Today one in three American children are overweight or obese. Restricting unhealthy food marketing to youth is one important step in addressing this crisis. Corporations spend close to $1.6 billion marketing food to children each year. Kids see unhealthy food marketing on television commercials and product placements, on websites featuring “advergames” based around foods, and even in schools.
Unfortunately much of the food that’s marketed to children is terrible for their health: sugary cereals, soda and drinks loaded with sugar and corn syrup, fast food and snacks.
At the request of Congress, the federal government recently proposed best practices for food marketing to children and teenagers. The new proposed guidelines recommend that food and beverages marketed to children have low levels of added sugar, salt, and fat and that they make a “meaningful contribution” to a healthy diet. Public health advocates have praised the guidelines as a useful step in changing the food marketing landscape.

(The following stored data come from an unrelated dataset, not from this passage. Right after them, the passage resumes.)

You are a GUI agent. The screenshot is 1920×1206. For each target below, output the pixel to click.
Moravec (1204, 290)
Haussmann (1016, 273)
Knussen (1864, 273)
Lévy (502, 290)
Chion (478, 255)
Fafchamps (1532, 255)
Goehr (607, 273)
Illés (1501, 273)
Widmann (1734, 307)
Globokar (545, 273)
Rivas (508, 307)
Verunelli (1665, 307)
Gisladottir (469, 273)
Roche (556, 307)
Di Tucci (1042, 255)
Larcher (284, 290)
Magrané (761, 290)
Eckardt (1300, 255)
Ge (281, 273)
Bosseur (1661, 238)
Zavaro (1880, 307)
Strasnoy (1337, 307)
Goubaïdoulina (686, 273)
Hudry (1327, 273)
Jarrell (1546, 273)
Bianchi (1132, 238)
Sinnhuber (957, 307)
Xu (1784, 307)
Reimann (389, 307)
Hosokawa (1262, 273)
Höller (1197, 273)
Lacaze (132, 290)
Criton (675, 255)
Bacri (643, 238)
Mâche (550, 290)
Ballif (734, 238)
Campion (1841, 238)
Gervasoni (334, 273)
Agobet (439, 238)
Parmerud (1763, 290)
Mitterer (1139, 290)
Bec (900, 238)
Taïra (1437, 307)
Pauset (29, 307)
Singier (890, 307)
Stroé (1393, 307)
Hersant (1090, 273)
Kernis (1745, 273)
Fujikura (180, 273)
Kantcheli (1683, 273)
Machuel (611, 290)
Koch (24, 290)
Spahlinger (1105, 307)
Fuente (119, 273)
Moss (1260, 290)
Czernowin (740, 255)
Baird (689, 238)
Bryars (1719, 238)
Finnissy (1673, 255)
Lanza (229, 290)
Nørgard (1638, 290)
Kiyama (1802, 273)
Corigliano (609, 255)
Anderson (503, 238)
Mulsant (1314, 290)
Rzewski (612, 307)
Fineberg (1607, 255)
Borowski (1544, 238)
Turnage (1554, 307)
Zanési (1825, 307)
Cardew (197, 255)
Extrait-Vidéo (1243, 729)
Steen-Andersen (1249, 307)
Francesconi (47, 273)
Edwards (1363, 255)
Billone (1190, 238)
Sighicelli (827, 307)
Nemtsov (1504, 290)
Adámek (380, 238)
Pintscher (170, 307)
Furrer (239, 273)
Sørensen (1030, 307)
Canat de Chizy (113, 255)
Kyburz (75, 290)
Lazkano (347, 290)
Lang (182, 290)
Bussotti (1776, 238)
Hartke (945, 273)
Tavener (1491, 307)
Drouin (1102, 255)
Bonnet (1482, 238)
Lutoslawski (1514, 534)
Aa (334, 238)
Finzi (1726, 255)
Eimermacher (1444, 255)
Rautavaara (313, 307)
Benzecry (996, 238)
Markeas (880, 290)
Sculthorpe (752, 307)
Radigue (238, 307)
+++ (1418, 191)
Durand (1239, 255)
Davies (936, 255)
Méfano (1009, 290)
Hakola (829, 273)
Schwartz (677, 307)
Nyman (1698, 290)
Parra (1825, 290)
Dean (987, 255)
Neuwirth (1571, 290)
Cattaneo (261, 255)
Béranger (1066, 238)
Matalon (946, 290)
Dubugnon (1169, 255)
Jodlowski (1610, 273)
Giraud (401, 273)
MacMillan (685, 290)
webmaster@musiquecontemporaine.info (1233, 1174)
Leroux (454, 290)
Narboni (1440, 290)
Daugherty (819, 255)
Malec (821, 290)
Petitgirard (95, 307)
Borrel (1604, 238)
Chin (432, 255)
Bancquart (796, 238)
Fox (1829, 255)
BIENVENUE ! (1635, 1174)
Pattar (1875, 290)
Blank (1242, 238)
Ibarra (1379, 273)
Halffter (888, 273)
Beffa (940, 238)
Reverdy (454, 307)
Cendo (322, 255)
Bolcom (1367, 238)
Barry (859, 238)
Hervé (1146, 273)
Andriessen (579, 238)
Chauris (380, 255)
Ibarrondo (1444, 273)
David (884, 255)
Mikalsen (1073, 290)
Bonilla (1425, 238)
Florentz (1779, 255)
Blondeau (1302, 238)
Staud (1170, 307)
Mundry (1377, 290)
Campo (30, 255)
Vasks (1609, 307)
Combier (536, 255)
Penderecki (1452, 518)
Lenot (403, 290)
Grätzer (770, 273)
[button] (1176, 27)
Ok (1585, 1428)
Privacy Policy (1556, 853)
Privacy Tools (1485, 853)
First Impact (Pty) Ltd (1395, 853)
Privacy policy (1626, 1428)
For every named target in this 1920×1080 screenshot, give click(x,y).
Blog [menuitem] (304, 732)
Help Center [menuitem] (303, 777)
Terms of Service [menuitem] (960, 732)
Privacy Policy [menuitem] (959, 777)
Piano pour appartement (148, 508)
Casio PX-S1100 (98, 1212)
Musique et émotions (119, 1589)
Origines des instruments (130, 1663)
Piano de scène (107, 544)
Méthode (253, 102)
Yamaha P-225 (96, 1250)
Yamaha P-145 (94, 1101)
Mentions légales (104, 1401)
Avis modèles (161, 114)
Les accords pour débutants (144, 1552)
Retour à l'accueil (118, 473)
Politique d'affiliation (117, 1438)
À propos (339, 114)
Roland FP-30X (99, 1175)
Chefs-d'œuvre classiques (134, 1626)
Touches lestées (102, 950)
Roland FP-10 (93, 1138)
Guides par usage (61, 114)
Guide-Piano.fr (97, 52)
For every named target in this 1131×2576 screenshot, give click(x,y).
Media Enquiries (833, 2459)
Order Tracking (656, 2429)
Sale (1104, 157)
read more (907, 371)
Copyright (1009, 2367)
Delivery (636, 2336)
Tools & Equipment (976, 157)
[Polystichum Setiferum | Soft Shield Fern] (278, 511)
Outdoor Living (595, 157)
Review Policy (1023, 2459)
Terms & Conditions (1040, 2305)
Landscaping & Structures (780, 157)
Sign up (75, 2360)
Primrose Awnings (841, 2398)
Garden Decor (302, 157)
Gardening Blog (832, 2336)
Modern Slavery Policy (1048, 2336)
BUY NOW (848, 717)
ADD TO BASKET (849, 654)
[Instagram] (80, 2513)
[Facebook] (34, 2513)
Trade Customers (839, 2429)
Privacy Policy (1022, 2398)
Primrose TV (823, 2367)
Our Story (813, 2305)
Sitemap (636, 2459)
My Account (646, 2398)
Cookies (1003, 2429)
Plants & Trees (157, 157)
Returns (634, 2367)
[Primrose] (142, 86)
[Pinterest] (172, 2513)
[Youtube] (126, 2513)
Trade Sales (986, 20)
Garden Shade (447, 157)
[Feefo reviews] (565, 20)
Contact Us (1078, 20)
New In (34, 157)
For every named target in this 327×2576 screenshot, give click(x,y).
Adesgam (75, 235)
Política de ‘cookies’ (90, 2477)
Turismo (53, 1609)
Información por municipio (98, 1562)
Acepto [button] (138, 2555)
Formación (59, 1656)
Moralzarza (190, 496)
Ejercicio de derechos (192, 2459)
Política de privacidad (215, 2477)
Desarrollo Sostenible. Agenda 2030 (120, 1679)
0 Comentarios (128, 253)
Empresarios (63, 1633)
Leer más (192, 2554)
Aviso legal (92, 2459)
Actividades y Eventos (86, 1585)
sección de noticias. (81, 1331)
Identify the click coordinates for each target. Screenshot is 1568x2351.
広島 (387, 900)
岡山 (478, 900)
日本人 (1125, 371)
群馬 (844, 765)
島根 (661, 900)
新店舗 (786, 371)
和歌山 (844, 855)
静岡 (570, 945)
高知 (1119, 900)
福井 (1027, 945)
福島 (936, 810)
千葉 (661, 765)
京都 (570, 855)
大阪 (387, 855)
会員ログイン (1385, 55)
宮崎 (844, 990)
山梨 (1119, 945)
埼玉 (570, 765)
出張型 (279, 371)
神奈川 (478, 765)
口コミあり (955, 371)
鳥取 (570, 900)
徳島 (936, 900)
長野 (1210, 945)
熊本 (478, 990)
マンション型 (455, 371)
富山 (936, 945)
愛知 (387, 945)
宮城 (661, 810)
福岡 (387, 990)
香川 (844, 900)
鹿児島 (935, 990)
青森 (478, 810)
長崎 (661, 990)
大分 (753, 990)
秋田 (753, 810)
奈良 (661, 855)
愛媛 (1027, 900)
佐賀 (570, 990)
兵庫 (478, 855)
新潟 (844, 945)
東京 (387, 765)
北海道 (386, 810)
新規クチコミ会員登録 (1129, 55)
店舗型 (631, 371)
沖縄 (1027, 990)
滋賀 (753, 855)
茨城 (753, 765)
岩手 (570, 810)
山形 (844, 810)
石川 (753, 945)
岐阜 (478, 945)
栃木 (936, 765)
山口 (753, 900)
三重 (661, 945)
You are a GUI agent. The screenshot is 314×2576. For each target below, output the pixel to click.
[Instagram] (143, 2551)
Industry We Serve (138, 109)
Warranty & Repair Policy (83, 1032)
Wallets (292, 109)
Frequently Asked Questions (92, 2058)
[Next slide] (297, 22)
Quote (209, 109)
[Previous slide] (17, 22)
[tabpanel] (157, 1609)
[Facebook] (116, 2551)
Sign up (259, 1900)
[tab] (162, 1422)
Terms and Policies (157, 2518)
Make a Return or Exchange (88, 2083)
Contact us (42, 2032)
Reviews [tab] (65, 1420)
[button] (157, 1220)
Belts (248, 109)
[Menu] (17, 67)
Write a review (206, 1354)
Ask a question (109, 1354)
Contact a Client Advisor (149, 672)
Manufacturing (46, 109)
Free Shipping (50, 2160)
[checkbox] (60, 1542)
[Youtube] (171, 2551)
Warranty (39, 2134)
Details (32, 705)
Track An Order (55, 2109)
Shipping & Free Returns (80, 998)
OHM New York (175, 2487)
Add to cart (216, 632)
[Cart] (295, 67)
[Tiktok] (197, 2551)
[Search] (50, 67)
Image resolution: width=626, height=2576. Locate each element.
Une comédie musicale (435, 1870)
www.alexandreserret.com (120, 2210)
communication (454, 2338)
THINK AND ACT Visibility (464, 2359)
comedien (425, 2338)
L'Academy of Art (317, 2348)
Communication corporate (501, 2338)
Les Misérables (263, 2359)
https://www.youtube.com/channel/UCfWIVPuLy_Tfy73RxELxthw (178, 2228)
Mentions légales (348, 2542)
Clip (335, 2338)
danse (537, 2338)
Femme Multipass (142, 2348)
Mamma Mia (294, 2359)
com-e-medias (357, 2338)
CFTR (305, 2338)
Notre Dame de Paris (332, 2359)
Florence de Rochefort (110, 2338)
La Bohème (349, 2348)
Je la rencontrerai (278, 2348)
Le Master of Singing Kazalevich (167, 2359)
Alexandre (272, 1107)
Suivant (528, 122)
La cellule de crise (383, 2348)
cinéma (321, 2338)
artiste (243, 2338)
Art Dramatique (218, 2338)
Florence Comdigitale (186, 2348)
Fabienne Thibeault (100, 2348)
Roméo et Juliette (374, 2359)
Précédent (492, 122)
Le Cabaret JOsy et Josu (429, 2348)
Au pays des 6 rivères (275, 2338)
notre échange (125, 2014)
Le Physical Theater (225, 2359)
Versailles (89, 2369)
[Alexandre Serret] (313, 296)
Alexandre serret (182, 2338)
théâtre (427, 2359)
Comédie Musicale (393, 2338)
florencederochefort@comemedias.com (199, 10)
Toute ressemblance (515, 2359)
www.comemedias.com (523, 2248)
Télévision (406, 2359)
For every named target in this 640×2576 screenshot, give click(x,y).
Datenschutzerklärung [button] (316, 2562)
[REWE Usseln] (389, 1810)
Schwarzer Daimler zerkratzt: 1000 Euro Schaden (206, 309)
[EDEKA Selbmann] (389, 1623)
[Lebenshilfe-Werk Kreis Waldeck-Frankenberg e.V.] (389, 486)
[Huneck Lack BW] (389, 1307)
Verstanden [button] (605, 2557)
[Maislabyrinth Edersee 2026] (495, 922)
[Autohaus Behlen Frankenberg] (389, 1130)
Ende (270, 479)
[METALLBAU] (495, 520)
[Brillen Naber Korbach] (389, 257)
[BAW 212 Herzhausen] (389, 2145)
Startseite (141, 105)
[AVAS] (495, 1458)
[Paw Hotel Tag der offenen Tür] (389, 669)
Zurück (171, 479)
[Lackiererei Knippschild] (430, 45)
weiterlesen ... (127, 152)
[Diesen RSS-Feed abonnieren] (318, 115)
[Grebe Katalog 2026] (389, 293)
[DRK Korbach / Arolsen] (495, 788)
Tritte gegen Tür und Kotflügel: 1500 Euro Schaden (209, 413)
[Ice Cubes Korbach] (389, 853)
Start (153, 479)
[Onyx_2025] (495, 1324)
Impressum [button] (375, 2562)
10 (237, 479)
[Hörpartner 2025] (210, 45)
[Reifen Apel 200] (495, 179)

Note that the guidelines are not regulations, but recommendations for voluntary action. There are no legal repercussions whatsoever should food companies chose not to follow them.
So, how do some food companies respond when the government suggests voluntary best practices? That perhaps high sugar cereals and desserts branded with children’s cartoons aren’t the best things to market to children?
The Grocery Manufacturers Association (GMA) claims that the standards are needlessly strict. Food industry organizations have protested that some soups, vegetable juices, cereals and yogurts currently marketed to children would not meet the standards, that any ostensibly healthy food would not meet the standards brings into question just how common added fat, sugar, and salt are in processed foods marketed to children.
They propose weaker alternatives:
The Children’s Food and Beverage Advertising Initiative (CFBAI), an industry self-regulatory effort made up of seventeen food corporations led by the Council of Better Business Bureaus, has proposed an alternative set of standards that are much weaker than the government standards. While most foods currently acceptable under CFBAI would not meet the government standard, two-thirds would meet CFBAI’s new uniform standard. Most products that do not meet the new CFBAI standard would require minimal adjustments to do so. In other words, the CFBAI’s new standard does not actually make significant improvements over the current situation. (See a list of foods and beverages currently considered healthy enough to market to children under CFBAI.)
They lobby Congress:
General Mills, Kellogg, and PepsiCo — three companies that participate in CFBAI — have lobbied Congress to weaken the Principles as part of a media and food industry effort called the Sensible Food Policy Coalition. It seems they would like to have their cake and eat it too, claiming credit for their efforts to reduce junk food marketing to kids all the while working to ensure the government creates the weakest definition of junk food possible.
Whom do we trust to create better guidelines for food marketing to children: collaboration of experts from the Federal Trade Commission, Food and Drug Administration, Centers for Disease Control and Prevention, and the U.S. Department of Agriculture, or a food industry collaboration that includes companies lobbying for weak definitions of junk food?